Hilary Fannin named 2020 John McGahern Annual Book Prize winner
The prize, which is worth £5,000, is awarded annually for the best debut novel or short story collection by an Irish writer or writer resident in Ireland published in a given year.
16 entries were received, read and adjudicated upon by the shortlisting committee of Professor Dame Janet Beer, Vice-Chancellor, University of Liverpool; Professor Frank Shovlin, Professor of Irish Literature, The Institute of Irish Studies, University of Liverpool; and Sarah Gilmartin, fiction reviewer at The Irish Times.
The 3-book shortlist comprised of: Niamh Campbell, This Happy (Weidenfeld & Nicolson); Hilary Fannin, The Weight of Love; and Cathy Sweeney, Modern Times (Stinging Fly; Weidenfeld & Nicolson). The winning entry was chosen by Colm Tóibín, Chancellor of the University of Liverpool and one of Ireland’s most esteemed writers.
In his adjudication Tóibín said: “The Weight of Love by Hilary Fannin handles a complex time frame with an effortless sense of skill and ease. Fannin's characters are drawn with texture and shade so that their motives and feelings are both unpredictable and fully credible.

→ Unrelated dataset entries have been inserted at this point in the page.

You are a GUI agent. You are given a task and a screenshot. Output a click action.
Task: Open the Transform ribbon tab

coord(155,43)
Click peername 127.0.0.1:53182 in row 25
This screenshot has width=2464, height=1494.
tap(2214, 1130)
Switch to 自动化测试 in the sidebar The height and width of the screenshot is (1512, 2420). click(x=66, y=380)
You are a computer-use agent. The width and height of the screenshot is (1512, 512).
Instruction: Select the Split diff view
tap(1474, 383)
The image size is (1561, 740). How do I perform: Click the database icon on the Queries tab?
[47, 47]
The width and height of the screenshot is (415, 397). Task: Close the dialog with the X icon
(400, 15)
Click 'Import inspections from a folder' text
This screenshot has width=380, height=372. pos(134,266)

"Her writing has an unfailing energy; the narrative structure of her book is compelling; her vision of contemporary Ireland is original and convincing. There are moments in the books that are deeply impressive for their daring.
"But what is most impressive is Fannin's ability to vary the tone of the book, to be at home in London as much as Dublin, to be in the 1990s as much as the world of now, to handle the characters of Robin and Joseph with the same sympathy and insight as the figure of Ruth, to create a version of love and loyalty under the pressure of time that is vivid and engaging.”
Director of the Institute of Irish Studies, Professor Peter Shirlow, spoke of the Institute’s delight at the outcome of this year’s competition and voiced continuing support for new Irish writing.
He said: “It is heartening to see that fictional debuts can come from people of all ages and do not just belong in the territory of the young. The Irish fiction scene, of which John McGahern was such an important champion and exemplar, continues to be in rude good health and we at the Institute are delighted to play our part in its continuing promotion.”
Professor Frank Shovlin said: “I would have been happy to see any of the three books win the prize, each of them representing a new, distinctive and exciting voice. Hilary Fannin is a writer with whom many will be familiar through her witty and incisive Irish Times columns.
"She brings these qualities to The Weight of Love while also managing an emotional gravitas that makes us truly care about her characters and their destinies, drawing us into an enjoyable and propulsive reading experience.”
The 2020 John McGahern Annual Book Prize was awarded for fiction published between 1 January and 11 December 2020.
The inaugural John McGahern Prize was awarded in the summer of 2020 to Adrian Duncan for his 2019 debut Loves Notes from a German Building Site (The Lilliput Press).
John McGahern, who was born in Dublin in 1934 and brought up in the West of Ireland, is the author of six highly acclaimed novels and four collections of short stories, a play, an autobiography and a number of essays.
His novel Amongst Women – winner of both the GPA and Irish Times Award – was shortlisted for the Booker Prize and made into a four-part BBC television series.
His final book, Memoir, was published in 2005. John McGahern died in 2006.
The University of Liverpool’s Institute of Irish Studies was established in 1988 and remains the only one of its kind in Great Britain. The Prince of Wales and President of Ireland Michael D. Higgins are joint patrons of the Institute, symbolising the significant role it plays in the cultural, political and cultural life of these islands.